=== Begin Enclosure ===

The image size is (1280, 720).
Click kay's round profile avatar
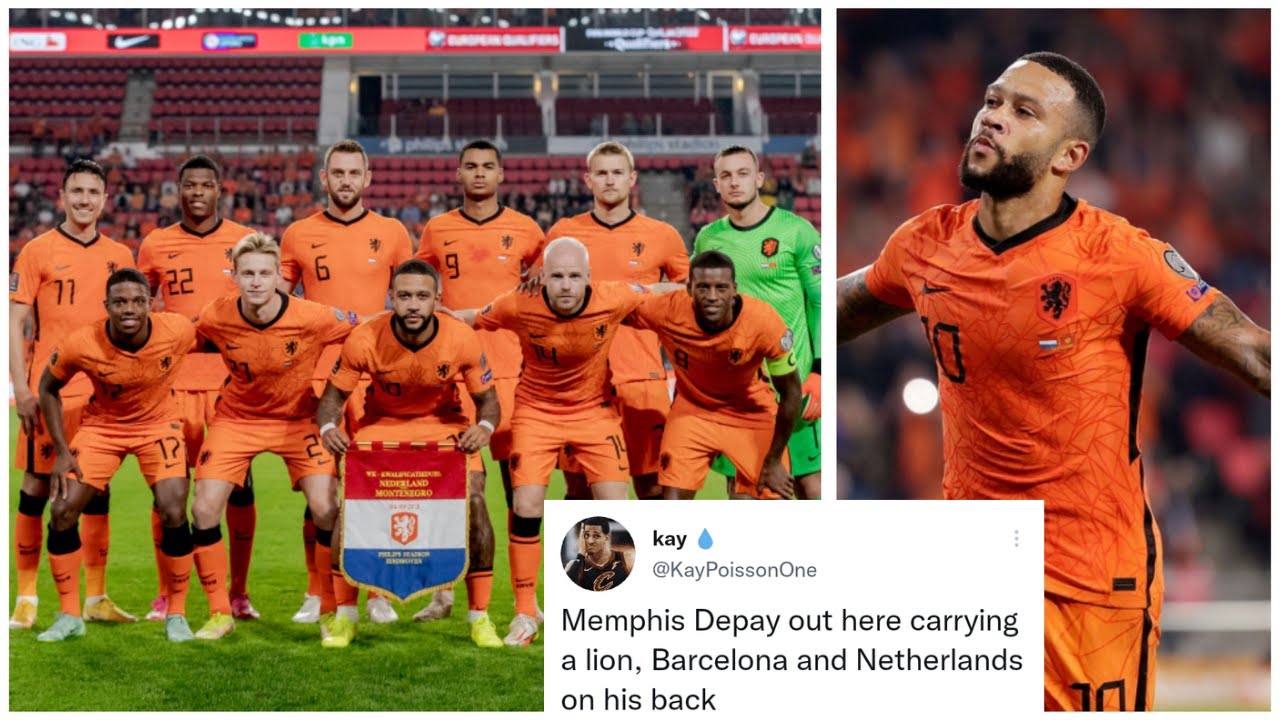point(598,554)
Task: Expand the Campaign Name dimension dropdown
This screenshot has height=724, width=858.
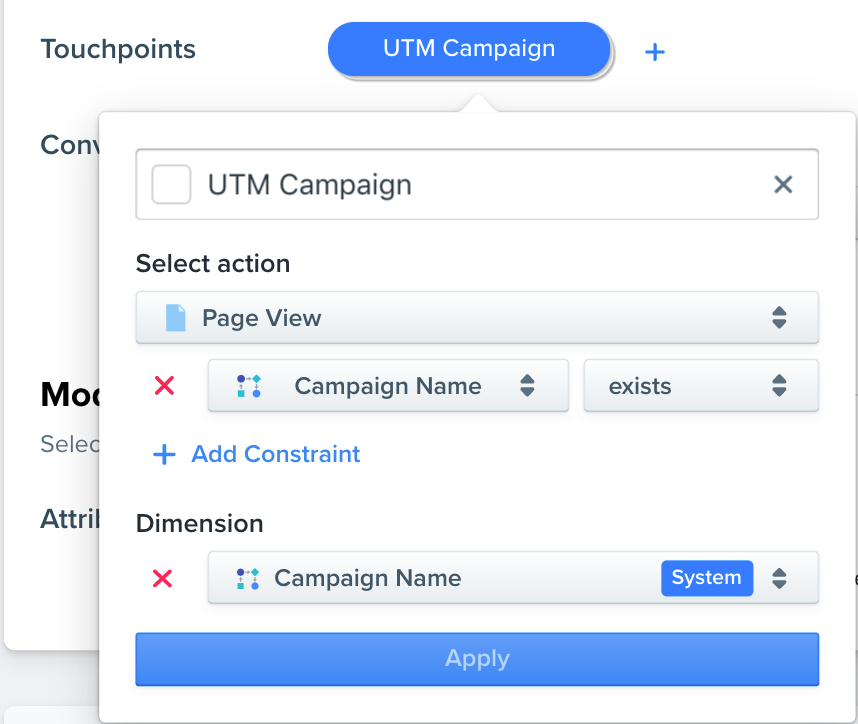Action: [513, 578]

=== End Enclosure ===
=== Begin Enclosure ===

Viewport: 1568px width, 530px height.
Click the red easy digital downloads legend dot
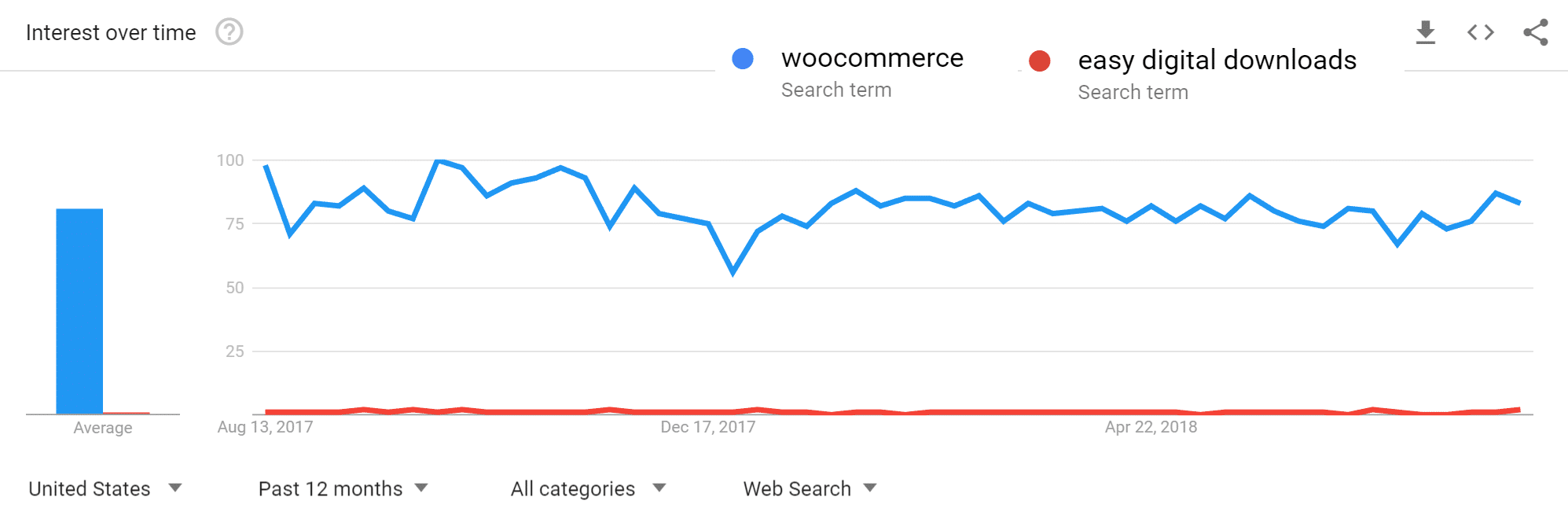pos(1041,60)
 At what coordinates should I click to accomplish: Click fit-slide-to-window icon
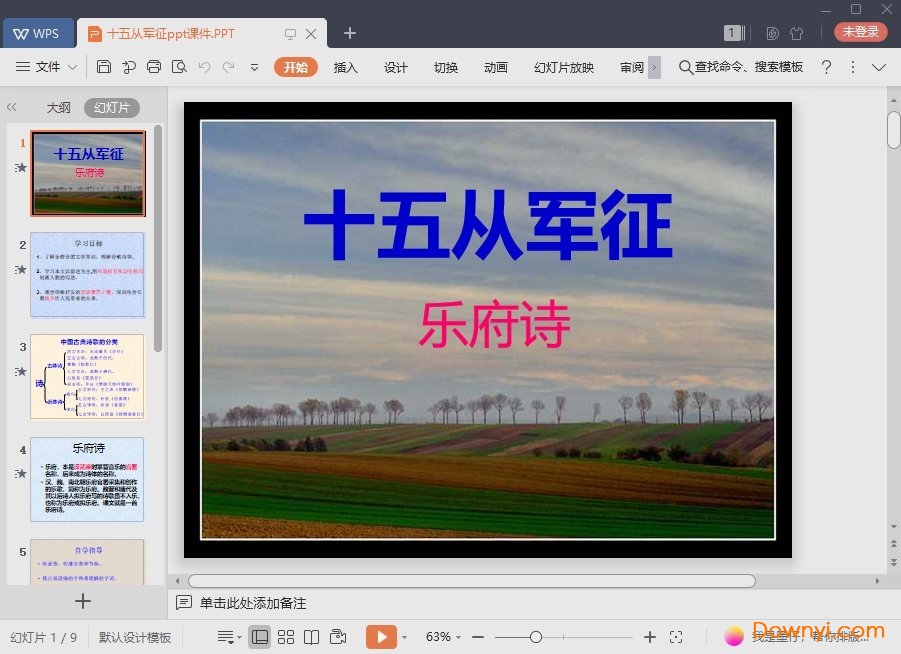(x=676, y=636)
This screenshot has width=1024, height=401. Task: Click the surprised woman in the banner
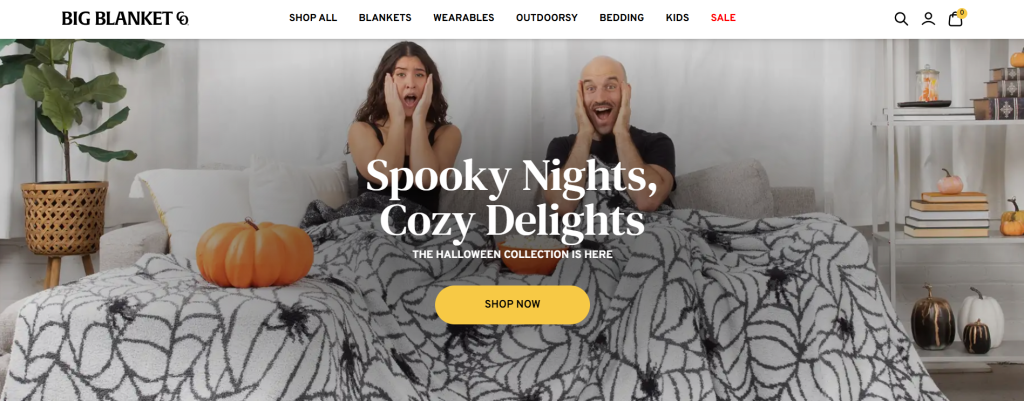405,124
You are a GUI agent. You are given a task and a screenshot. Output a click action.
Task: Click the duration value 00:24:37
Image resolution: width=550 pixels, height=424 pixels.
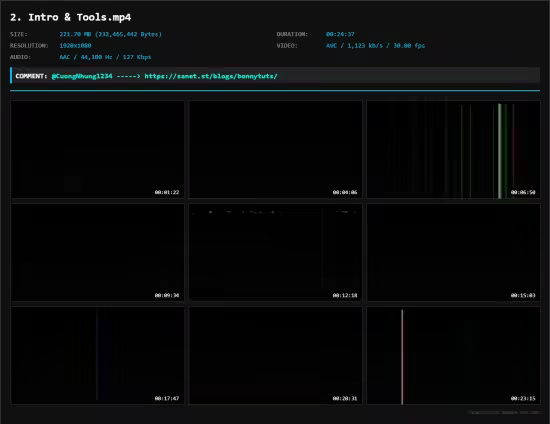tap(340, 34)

=== End Enclosure ===

- **Problem details**
Look above for the line with "This screenshot has width=1024, height=401.", then give again exactly every line from there through the line with "Task: Click the duration value 00:24:37", skipping the pictures.

- **Output below**
This screenshot has width=1024, height=401. Task: Click the surprised woman in the banner
405,124
You are a GUI agent. You are given a task and a screenshot. Output a click action.
Task: Click the duration value 00:24:37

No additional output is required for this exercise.